Overall, the important points can be summed up as "there are a whole lot of different views about death and the afterlife in Japanese culture and...we have no idea which one's right, so good luck."

Anyway, there was a lunch break in the middle, so I got a free lunch and impressed everyone again with how I could eat anko.  Unfortunately, my lunch had Ninja Wasabi in it* and so I died a little, but not enough that anyone noticed.  There was also a "tea time" break in the middle of the afternoon, where everyone had tea and cake and that really good mochi stuff that comes in cubes and is covered in ground up sesame and maccha?  I don't remember the name of it.  Anyway, during tea time a discussion about brain-death popped up, as well as one about whether animals have souls.  (The lecturing priest said that he thinks cats and dogs and tanuki and foxes have souls, but not cows and chickens and pigs.  And then he shrugged and said that maybe he was totally wrong.)
Also, I wasn't considered weird for not drinking alcohol (there was the usual post-purification ceremony sake), because a number of the women there don't drink (most for health reasons; I heard some incredibly terrifying stories), but I WAS considered weird for not drinking coffee.  When I explained that I don't react well to caffeine, everyone seemed to consider that a reasonable excuse but also strangely hilarious.
ALSO, everyone kept giving me food; I took home a shopping bag full.  Their reason for giving me so much food was "because you're a student," which I think is probably polite code for "the only reason a human being would be so skinny is if they have no money, you poor, starving student."

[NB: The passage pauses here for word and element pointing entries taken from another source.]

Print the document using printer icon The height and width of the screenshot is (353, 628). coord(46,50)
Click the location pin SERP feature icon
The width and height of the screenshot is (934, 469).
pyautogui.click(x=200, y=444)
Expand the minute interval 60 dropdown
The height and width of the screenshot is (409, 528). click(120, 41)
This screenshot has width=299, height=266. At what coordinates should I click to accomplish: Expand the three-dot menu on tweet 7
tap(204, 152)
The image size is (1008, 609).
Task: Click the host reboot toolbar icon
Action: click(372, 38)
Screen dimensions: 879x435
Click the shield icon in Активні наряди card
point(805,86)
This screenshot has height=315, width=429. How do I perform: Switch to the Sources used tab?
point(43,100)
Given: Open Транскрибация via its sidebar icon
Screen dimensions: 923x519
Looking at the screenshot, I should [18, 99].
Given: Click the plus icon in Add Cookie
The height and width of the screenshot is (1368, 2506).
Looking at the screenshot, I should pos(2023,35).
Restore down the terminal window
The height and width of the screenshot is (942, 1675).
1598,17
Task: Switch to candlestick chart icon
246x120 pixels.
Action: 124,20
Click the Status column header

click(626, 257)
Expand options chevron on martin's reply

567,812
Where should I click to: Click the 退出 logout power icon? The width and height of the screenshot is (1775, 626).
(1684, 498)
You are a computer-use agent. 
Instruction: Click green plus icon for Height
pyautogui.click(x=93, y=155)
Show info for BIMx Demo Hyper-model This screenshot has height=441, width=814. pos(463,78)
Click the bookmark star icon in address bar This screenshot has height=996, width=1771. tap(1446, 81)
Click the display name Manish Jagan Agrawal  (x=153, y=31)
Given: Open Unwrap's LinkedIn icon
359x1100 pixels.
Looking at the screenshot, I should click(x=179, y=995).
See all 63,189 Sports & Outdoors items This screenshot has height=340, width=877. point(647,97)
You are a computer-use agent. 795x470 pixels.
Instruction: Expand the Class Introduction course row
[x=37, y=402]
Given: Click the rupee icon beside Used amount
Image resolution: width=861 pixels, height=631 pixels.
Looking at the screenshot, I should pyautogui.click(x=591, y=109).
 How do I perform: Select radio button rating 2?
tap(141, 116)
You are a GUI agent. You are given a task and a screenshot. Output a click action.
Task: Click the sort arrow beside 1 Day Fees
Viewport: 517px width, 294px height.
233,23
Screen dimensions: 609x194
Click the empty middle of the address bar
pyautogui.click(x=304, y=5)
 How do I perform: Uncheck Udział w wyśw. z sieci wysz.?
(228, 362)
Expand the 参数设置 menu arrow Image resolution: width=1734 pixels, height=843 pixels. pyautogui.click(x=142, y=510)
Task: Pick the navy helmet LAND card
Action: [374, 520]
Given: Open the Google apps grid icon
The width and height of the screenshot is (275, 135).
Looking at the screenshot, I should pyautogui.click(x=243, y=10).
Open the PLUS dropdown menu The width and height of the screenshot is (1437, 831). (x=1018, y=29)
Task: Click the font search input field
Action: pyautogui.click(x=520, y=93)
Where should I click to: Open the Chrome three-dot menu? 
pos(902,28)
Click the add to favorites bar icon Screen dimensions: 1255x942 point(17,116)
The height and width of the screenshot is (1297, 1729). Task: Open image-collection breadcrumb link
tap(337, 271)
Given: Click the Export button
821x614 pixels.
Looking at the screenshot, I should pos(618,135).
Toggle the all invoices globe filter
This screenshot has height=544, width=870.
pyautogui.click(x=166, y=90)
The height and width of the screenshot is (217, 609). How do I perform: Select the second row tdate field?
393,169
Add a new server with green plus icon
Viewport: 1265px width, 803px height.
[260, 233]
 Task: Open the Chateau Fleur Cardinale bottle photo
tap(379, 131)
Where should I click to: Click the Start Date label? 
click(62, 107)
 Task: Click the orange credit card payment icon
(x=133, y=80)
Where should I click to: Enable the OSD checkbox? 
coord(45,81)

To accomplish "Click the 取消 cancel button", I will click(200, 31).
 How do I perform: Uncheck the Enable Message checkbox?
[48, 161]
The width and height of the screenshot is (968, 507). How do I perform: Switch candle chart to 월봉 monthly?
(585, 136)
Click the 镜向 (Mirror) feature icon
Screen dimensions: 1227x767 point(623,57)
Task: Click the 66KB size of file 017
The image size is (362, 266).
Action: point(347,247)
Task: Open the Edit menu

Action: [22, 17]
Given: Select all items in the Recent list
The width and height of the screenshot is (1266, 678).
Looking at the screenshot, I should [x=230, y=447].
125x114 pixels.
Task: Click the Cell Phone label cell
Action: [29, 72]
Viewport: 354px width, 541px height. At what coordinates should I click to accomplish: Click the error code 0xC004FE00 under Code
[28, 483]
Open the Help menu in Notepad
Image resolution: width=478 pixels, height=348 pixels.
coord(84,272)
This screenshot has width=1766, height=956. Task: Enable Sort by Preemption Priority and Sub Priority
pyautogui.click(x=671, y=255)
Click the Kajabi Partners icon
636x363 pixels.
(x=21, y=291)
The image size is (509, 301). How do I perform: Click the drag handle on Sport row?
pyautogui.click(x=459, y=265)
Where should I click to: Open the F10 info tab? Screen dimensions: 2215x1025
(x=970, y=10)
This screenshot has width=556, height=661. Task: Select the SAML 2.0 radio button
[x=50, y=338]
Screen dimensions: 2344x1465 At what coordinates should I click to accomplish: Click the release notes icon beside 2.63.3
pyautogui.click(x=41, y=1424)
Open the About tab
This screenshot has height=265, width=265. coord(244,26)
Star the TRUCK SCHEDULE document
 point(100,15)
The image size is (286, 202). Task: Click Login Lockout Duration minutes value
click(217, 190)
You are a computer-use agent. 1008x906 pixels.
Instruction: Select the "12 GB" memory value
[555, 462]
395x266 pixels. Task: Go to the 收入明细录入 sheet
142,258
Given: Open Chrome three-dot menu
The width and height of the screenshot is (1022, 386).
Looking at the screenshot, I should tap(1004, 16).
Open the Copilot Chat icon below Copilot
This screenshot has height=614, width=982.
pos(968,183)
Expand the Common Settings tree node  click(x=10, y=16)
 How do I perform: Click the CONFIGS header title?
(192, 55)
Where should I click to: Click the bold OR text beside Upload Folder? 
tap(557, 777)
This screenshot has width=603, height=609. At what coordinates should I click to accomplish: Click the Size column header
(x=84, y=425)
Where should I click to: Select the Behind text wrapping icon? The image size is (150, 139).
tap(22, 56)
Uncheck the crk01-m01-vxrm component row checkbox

The event ended at about 4:30, and afterwards Itou-san and two of the other women and I went to a nearby temple, which is very famous because it has one of Tokugawa Ieyasu's (many many many many many) graves.**  I had actually been to the temple before, when I visited Okazaki back in the summer of 2009, but it was cool to go back and actually know what I was looking at this time.

And then we took the train back to Nagoya.

And now I am really tired and should sleep.

Zzzzz.

Sorry for having lame posts the last two days, even though what I did was awesome.  I'm just...too...tired.

On an ironic note, I am better at socializing with women who are three or four times older than me than with people my age.  Yay?

*THERE'S YELLOW WASABI?  I thought it was mustard or something, a mistake I will never make again.

**Tokugawa Ieyasu was an interesting guy.  An interesting guy.  He has a whole bunch of graves...all over the place.  Because he was interesting.